Hecke modules for arithmetic groups via bivariant K-theory

TL;DR

This paper develops a framework using bivariant K-theory to study Hecke operators on the K-theory of C*-algebras associated with arithmetic groups, establishing their compatibility with topological invariants and products.

Contribution

It introduces a novel approach connecting Hecke operators with Kasparov products in KK-theory, enabling Hecke modules structure on K-groups of arithmetic groups.

Findings

Hecke operators commute with the Chern character in topological K-theory.

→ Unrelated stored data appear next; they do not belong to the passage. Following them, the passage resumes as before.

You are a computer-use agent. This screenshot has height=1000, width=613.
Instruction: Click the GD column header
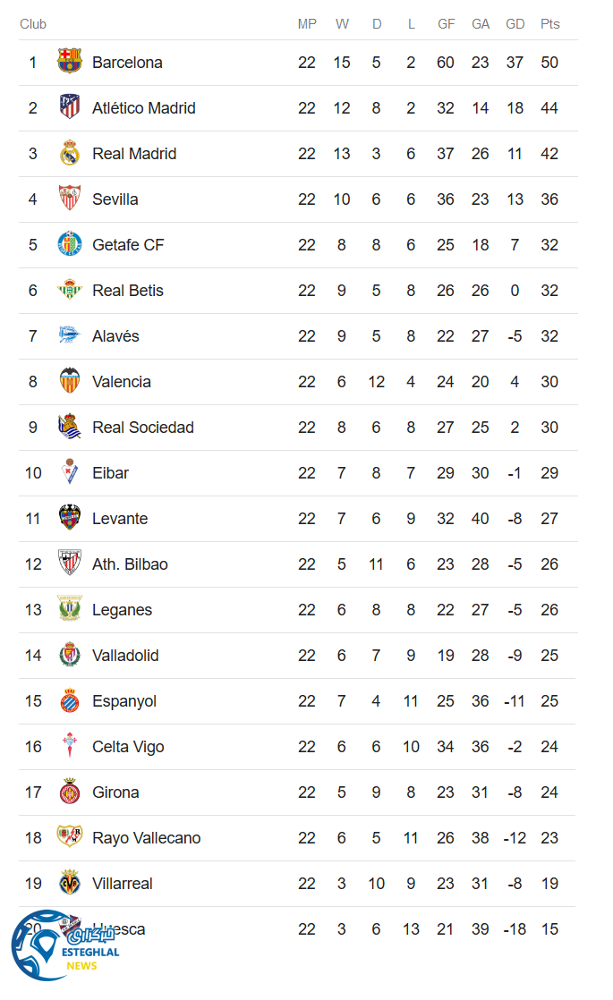(515, 24)
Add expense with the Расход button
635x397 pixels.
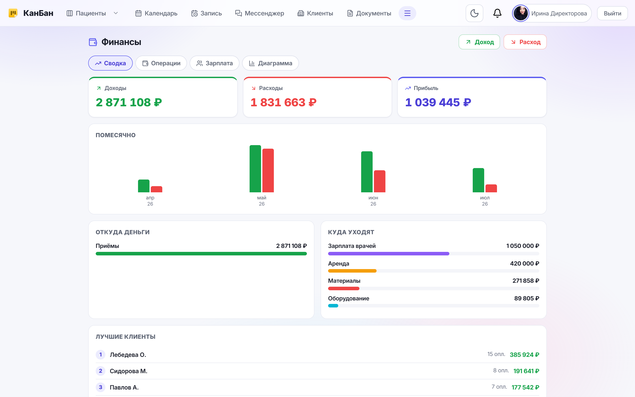pos(525,42)
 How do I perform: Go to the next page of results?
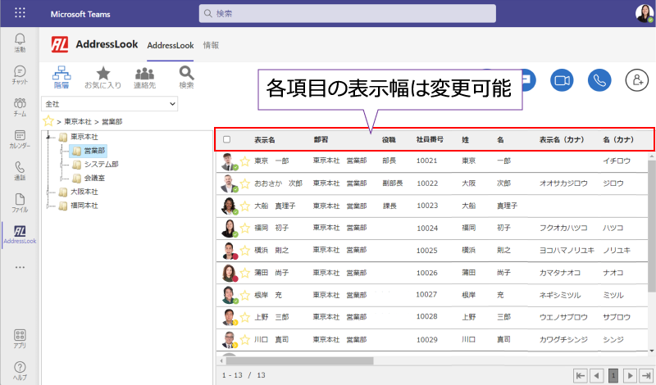630,375
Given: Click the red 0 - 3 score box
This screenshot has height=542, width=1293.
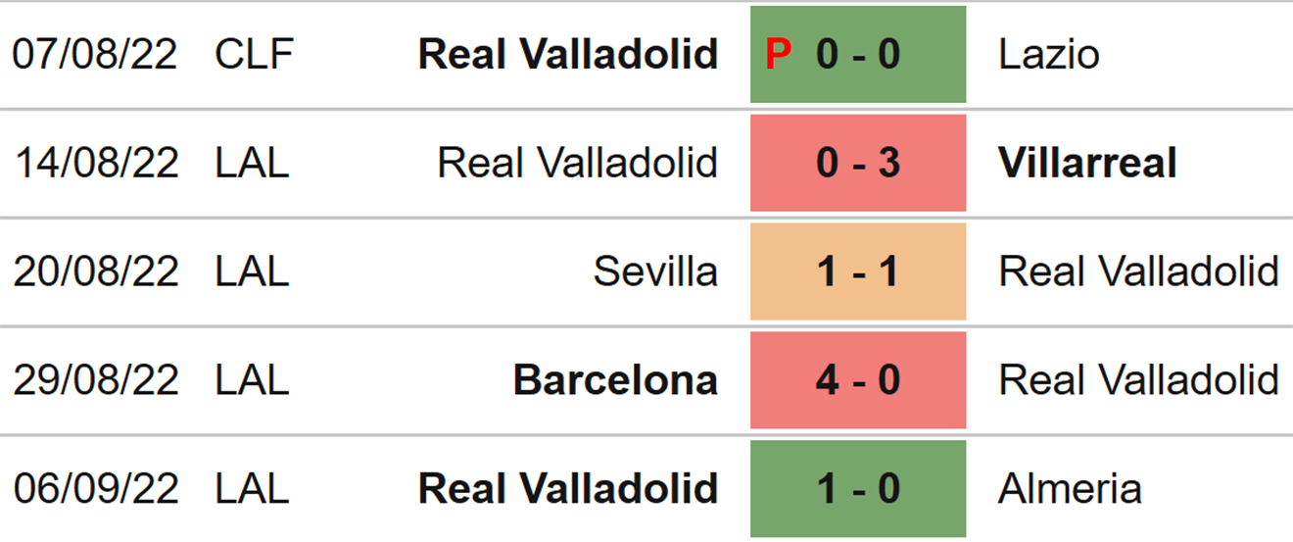Looking at the screenshot, I should pyautogui.click(x=858, y=163).
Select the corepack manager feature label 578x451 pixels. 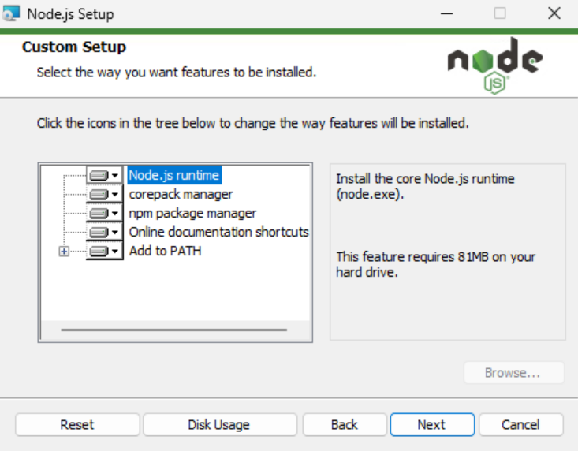[x=181, y=194]
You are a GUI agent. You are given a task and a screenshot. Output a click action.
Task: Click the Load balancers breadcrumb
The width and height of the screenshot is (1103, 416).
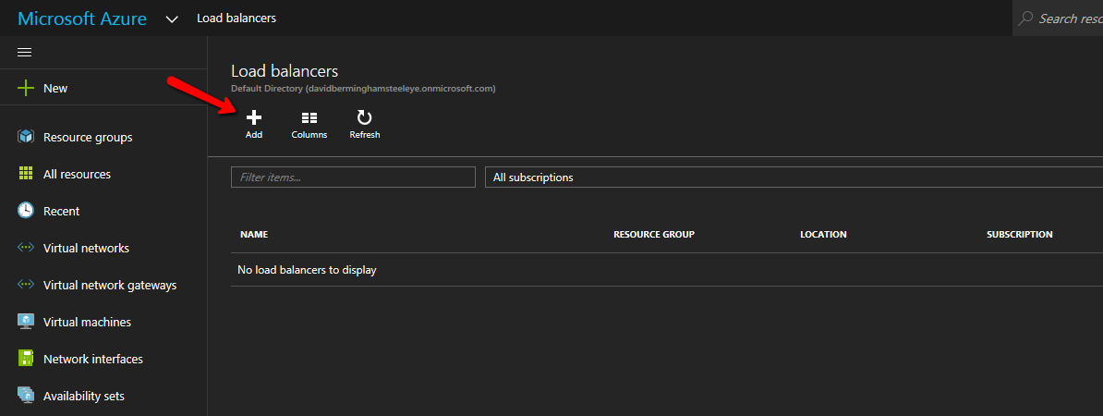[x=236, y=18]
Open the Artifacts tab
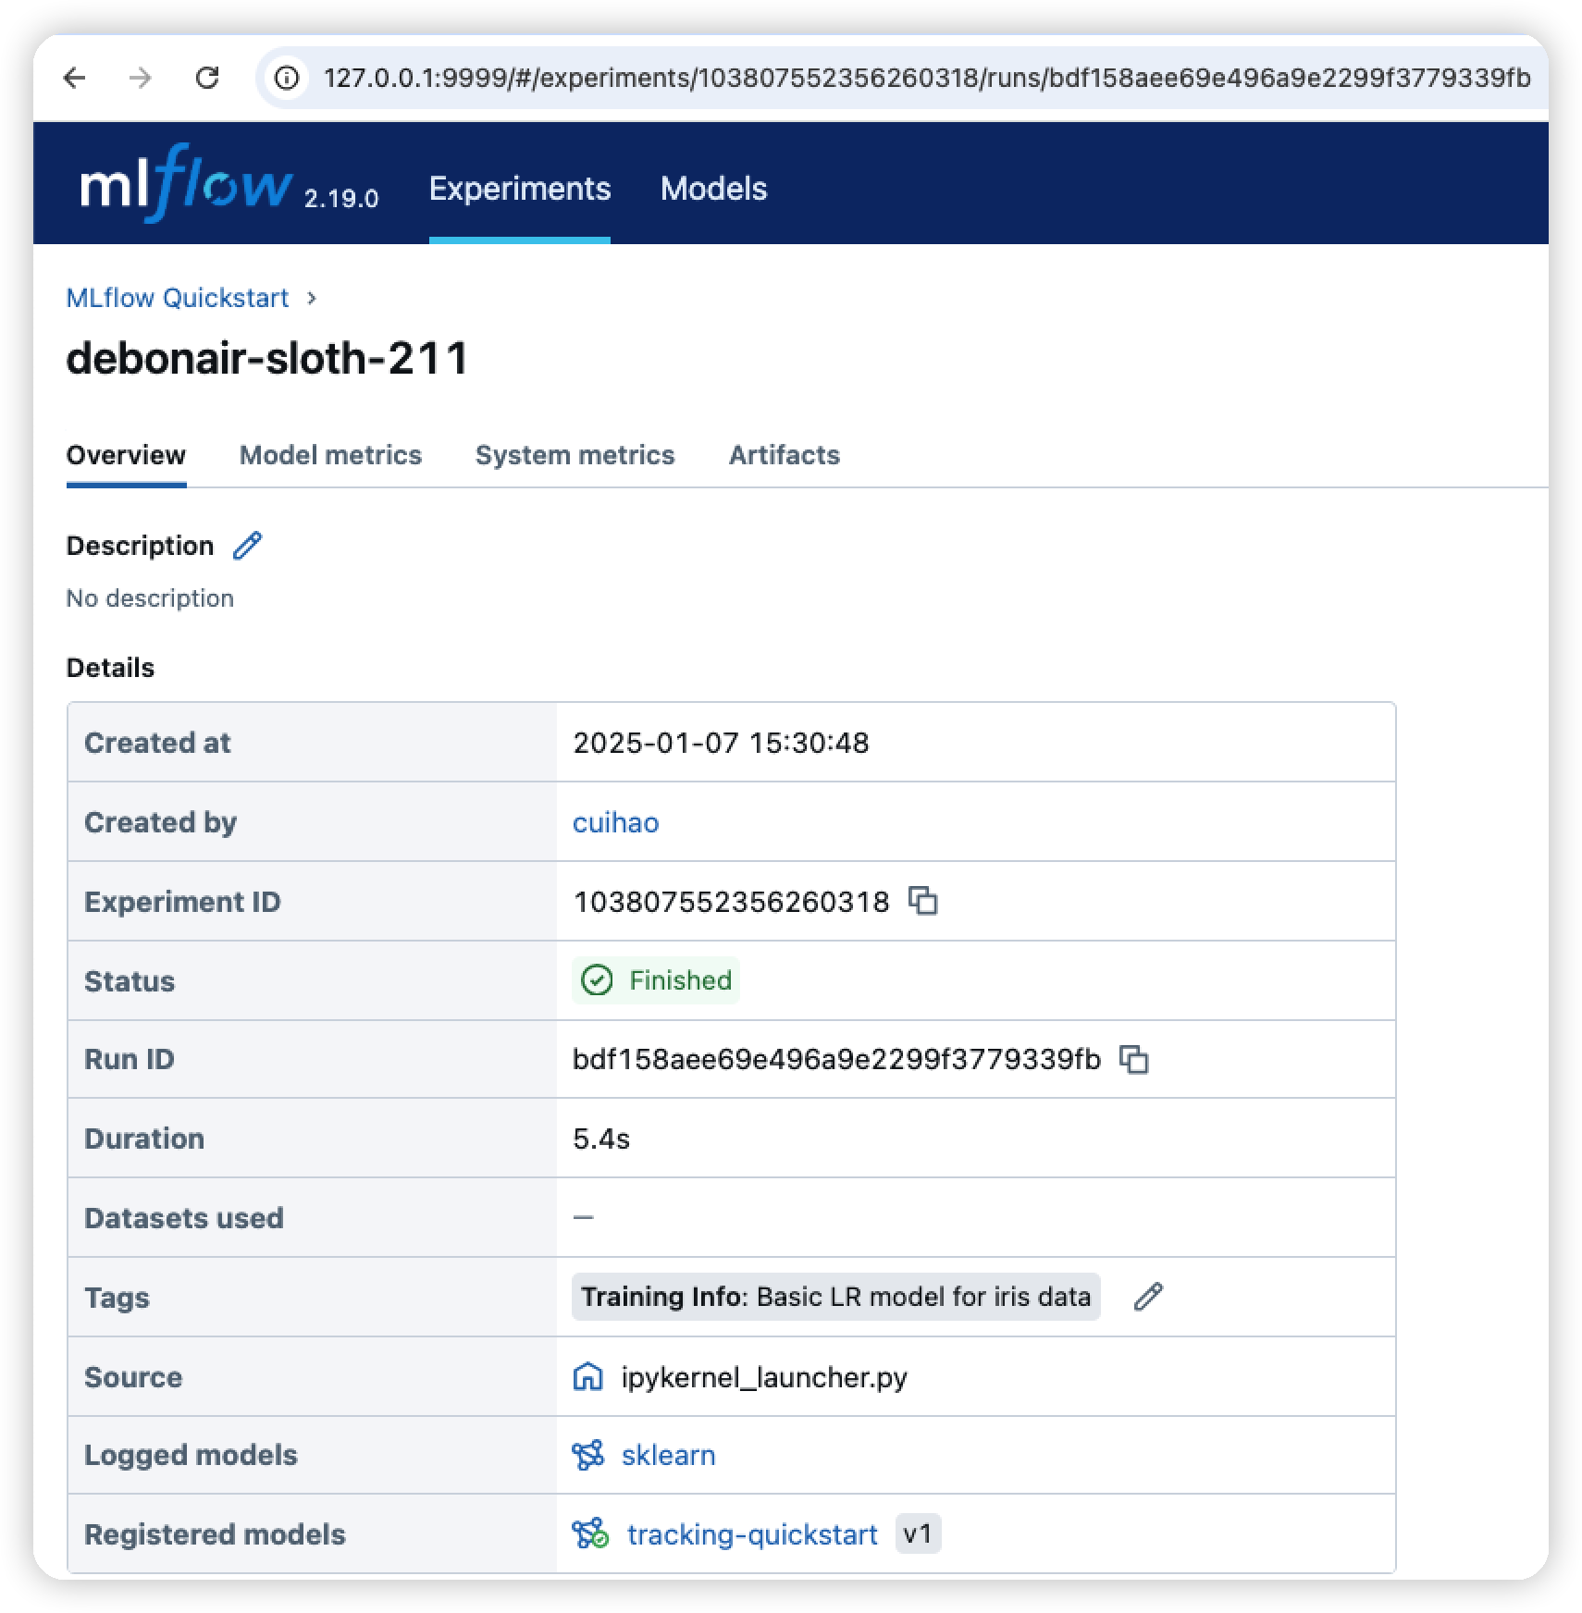 (x=784, y=455)
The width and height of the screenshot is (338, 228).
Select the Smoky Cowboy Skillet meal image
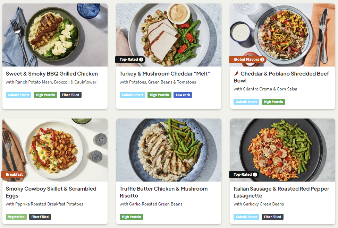pyautogui.click(x=55, y=150)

The Shimura product of double cosets corresponds to the Kasparov product.

KK-groups become genuine Hecke modules for arithmetic groups.

Abstract

Let $\Gamma$ be a lattice in a locally compact group $G$. In earlier work, we used $KK$-theory to equip the $K$-groups of any $\Gamma$-$C^{*}$-algebra on which the commensurator of $\Gamma$ acts with Hecke operators. When $\Gamma$ is arithmetic, this gives Hecke operators on the $K$-theory of certain $C^{*}$-algebras that are naturally associated with $\Gamma$. In this paper, we first study the topological $K$-theory of the arithmetic manifold associated to $\Gamma$. We prove that the Chern character commutes with Hecke operators. Afterwards, we show that the Shimura product of double cosets naturally corresponds to the Kasparov product and thus that the $KK$-groups associated to an arithmetic group $\Gamma$ become true Hecke modules. We conclude by discussing Hecke equivariant maps in $KK$-theory in great generality and apply this to the Borel-Serre compactification as well as various noncommutative compactifications associated with $\Gamma$. Along the way we discuss the relation between the $K$-theory and the integral cohomology of low-dimensional manifolds as Hecke modules.